With DynamoDB, you design your schema specifically to make the most common and important queries as fast and as inexpensive as possible. After identifying the required access patterns, you can organize data by keeping related data in close proximity for the benefit of cost and performance. As a general rule, you should maintain as few tables as possible and preferably start with a single table so that all related items are kept as close together as possible. You can use the NoSQL Workbench to help visualize your queries and create the DynamoDB resources. NoSQL Workbench is a unified visual IDE tool that provides data modeling, data visualization, and query development features to help you design, create, query, and manage DynamoDB tables.
Data model
The first step in data modeling is to identify all the entities in the application and how they relate to each other, as shown in Figure 3. In this use case, we have the following entities:
Game – The name of the games
Odds – The odds feed for a game
Client – The trading analyst connected to the application displaying the odds feeds
Connection – Web Socket connection from the client
The game entity represents the game ID, name, type, venue, status, and team details of different games. For example, game-cricket can be used as the type to identify a game and game-soccer can be the type for the soccer game. Feeds represent the actual data for the game odds provided by the sports data provider. The odds data feed is composed of a timestamp, game ID and several other fields with data values. Clients in this use case represent the trading analysts logged in to the application and consume the odds feeds in the form of charts, graphs, and tables. The connection entity holds the persistent WebSocket connections through which the odds data feeds are published in near real-time.
Access patterns
The next step with a NoSQL design is to identify all the required access patterns for the application prior to the schema design. It is important to ensure your data model matches your access patterns to optimize performance. In addition, capturing the frequency of invocation of these access patterns helps you determine the right capacity configurations for your tables. The following table shows an example of the different access patterns possible.
Access pattern
Frequency
Create a game
Less: approximately 100 per day
Insert odds feeds
High during multiple games: approximately 500 per second
Insert client connection
Low and as trading analysts connect: approximately 10 per min
Lookup all scheduled games
Low: approximately 100 per hour
Lookup game details by game id
Low: approximately 100 per hour
Get latest odds feed for a given game id
Low: approximately 100 per hour
Get odds feeds for a date range sorted by odds timestamp
Low: approximately 100 per hour
Get all active client connections
High and invoked for every odds inserted: approximately 500 per second
Schema design
We use a single table design to model the NoSQL schema for all the entities identified in the data modeling step earlier. Using a single table reduces the need to make multiple requests, which is very important in terms of latency for real-time applications. We use generic attributes, PK and SK, for the partition key and sort key so that we can overload it for all the identified entities. For each game entity, we use its name as the partition key. The sort key is made up of an identifier game and the type of the game (game-cricket or game-soccer). This helps identify and group the different games based on the game types. For more information about choosing the right partition key when designing the schema for DynamoDB, read Choosing the Right DynamoDB Partition Key.

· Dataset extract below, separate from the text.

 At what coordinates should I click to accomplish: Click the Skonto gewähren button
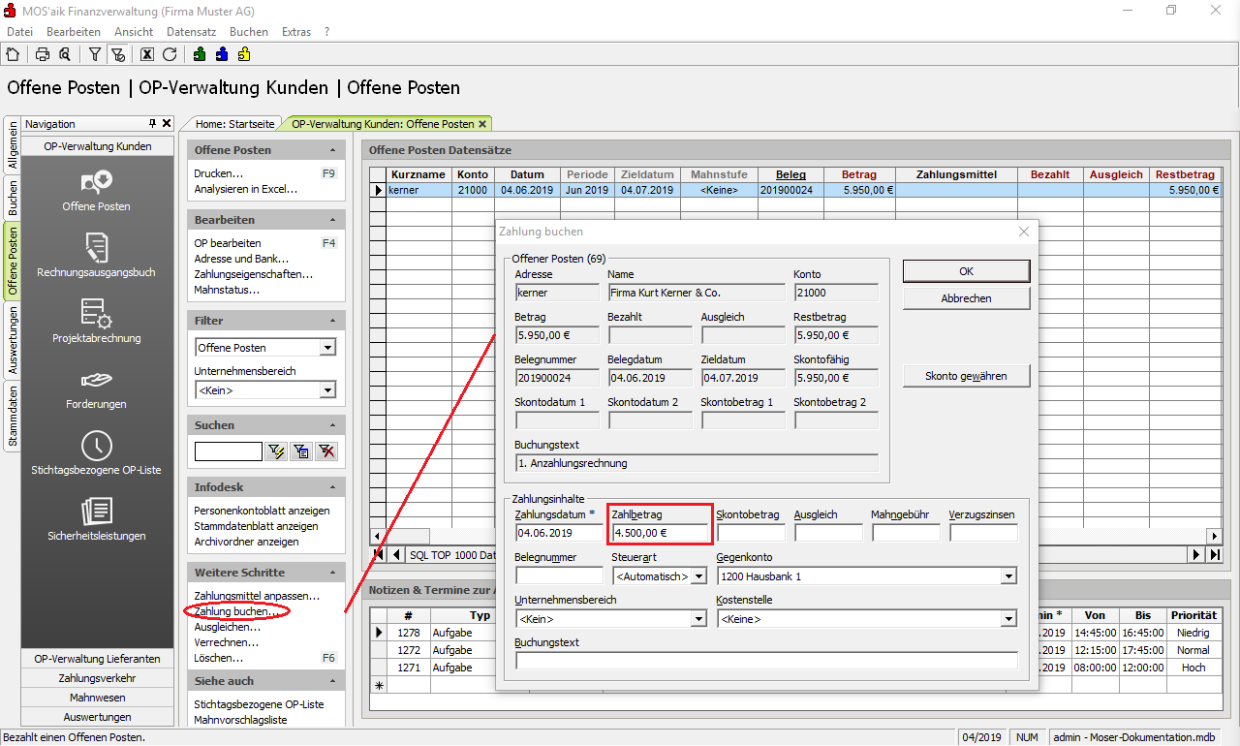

NoSQL Workbench is useful, particularly during the early stages of development for visualizing the data model and when you experiment and make changes regularly as you progress with the design. After you finalize the schema, the recommendation is to adopt an infrastructure as code approach by using AWS CloudFormation, AWS Cloud Development Kit (AWS CDK), or AWS Serverless Application Model (AWS SAM).
Figure 4 shows the aggregate view from the NoSQL Workbench visualizer of the data model with sample table values.
In addition to the primary key, applications might need one or more secondary keys to allow efficient access to data and to support different query patterns. DynamoDB allows you to create one or more secondary indexes on a table and issue query or scan requests against these indexes. Secondary index contains a subset of attributes from a table, along with an alternate key to support query operations. DynamoDB supports two types of secondary indexes.
Global Secondary Indexes (GSI) – An index with a partition key and sort key that can be different from those on the base table.
Local secondary Index (LSI) – An index that has the same partition key as the base table, but a different sort key.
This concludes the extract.